The "fix ASN1" patch is still required for a LibreELEC build, as this fixes the Heimdal bundled/system issue[3].

The manual install workaround for the waf install issue[4] is also still required, as is the workaround to avoid a symbolically linked LOCKDIR[5].

LibreELEC doesn't build with AD-DC support, so this isn't anything I've tested.

1. https://github.com/samba-team/samba/tree/91f39dbda151f6a2768b6e5eff59f931f303721f

2. https://github.com/LibreELEC/LibreELEC.tv/compare/master...MilhouseVH:le10_samba_4.11-test

3. https://bugzilla.samba.org/show_bug.cgi?id=14164

4. https://bugzilla.samba.org/show_bug.cgi?id=14132

5. https://bugzilla.samba.org/show_bug.cgi?id=14166
Comment 59 andieq 2019-12-05 11:33:42 UTC
ok got the AD-DC build working, by mimic what buildroot does:

>CONFIGURE_VARS += python_LDFLAGS="" python_LIBDIR=""
>CONFIGURE_VARS += \
>	PYTHON="$(HOST_PYTHON3_BIN)" \
>	PYTHON_CONFIG="$(STAGING_DIR_ROOT)/usr/bin/python3-config"

So we need to mix the host/bin and target/config.
Comment 60 Karolin Seeger 2019-12-17 12:21:25 UTC
Re-assigning to Douglas as there seem to be some issues left.
Comment 61 Neil MacLeod 2019-12-17 16:20:55 UTC
Many thanks. With 4.11.4 I'm able to drop the patch from this issue, and also the Heimdal cross-compile fix discussed in 13856[1], so both 13846 and 13856 are now fixed for me.
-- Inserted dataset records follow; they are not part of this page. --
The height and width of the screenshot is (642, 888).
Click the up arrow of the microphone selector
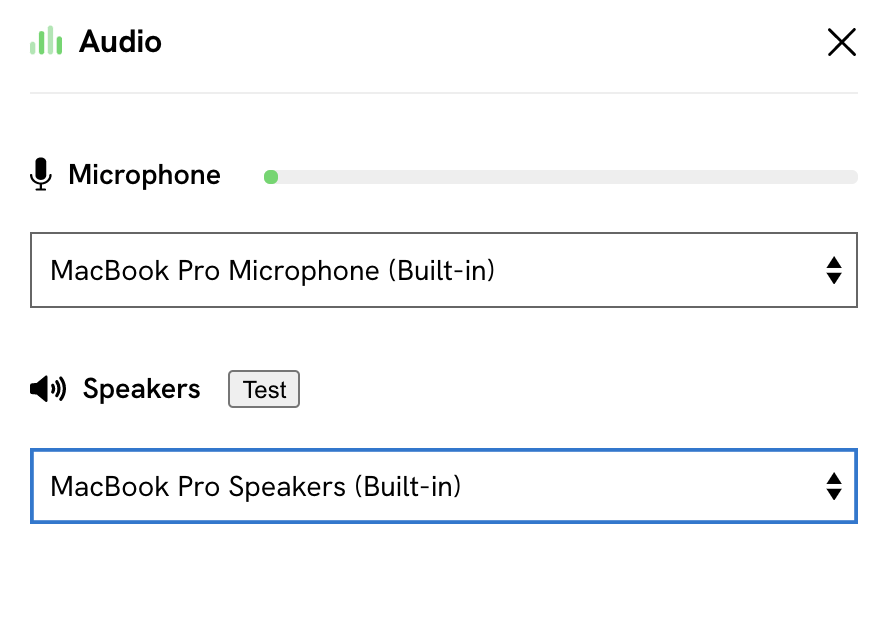click(834, 262)
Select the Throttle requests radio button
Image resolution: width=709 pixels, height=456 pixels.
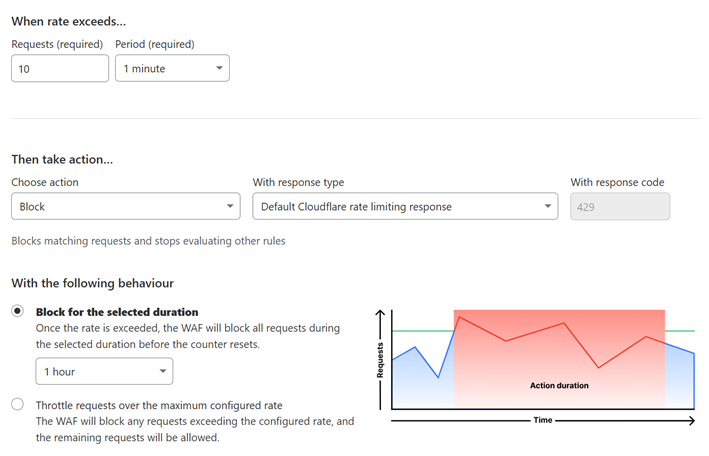pos(18,405)
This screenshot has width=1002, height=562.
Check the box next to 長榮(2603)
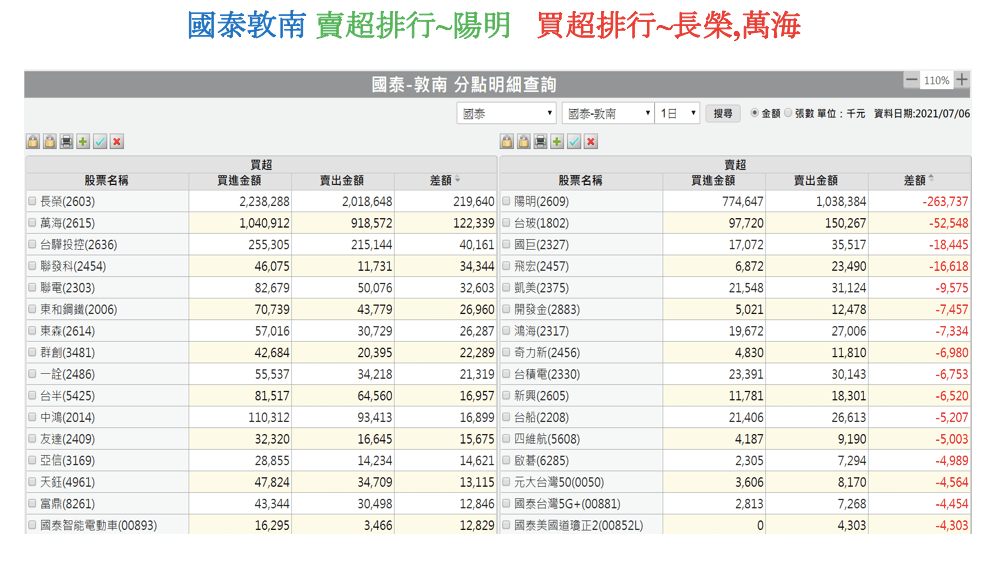[32, 202]
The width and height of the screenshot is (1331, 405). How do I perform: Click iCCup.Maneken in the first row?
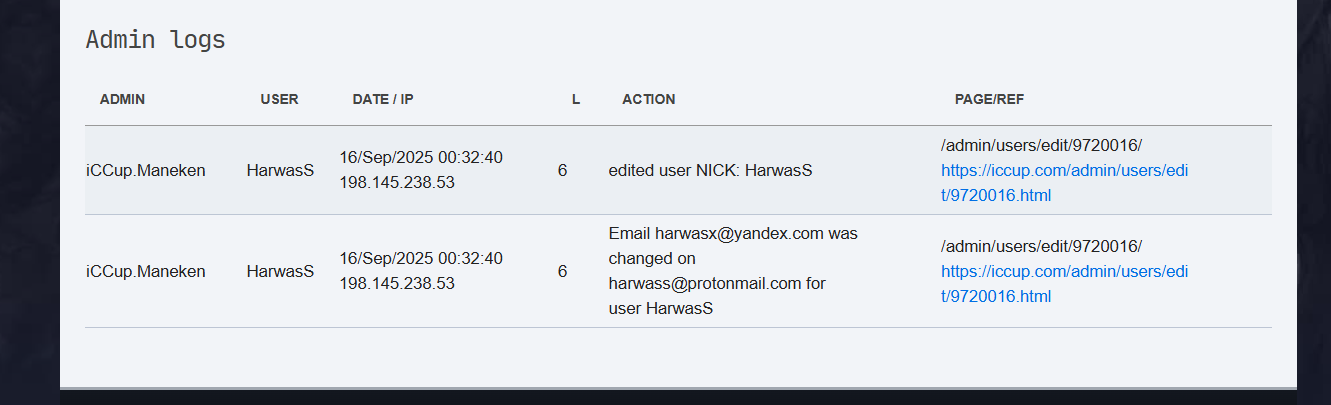146,171
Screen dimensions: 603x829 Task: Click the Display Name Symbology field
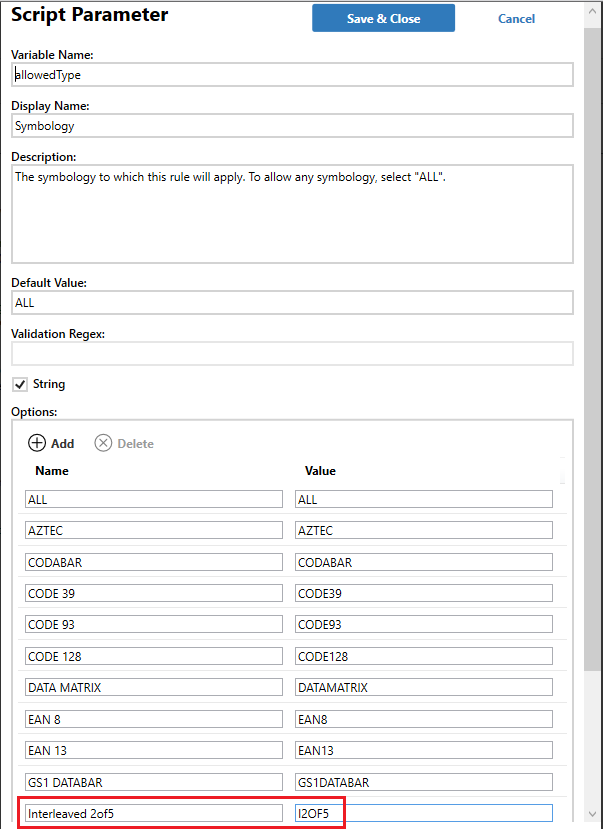[x=292, y=126]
I still need the ASN1 patch from 14164[2]. And installation using waf is still an issue with 4.11.4[4].

LibreELEC adaptations for Samba 4.11.4 are here[3].

1. https://bugzilla.samba.org/show_bug.cgi?id=13856#c11
2. https://bugzilla.samba.org/show_bug.cgi?id=14164#c6
3. https://github.com/LibreELEC/LibreELEC.tv/pull/4064
4. https://bugzilla.samba.org/show_bug.cgi?id=14132
Comment 62 Uri Simchoni 2019-12-18 08:25:14 UTC
The specific issue of cross-answers is fixed now in 4.11.4. There are other issues in this thread which relate to other bugs. Closing this bug.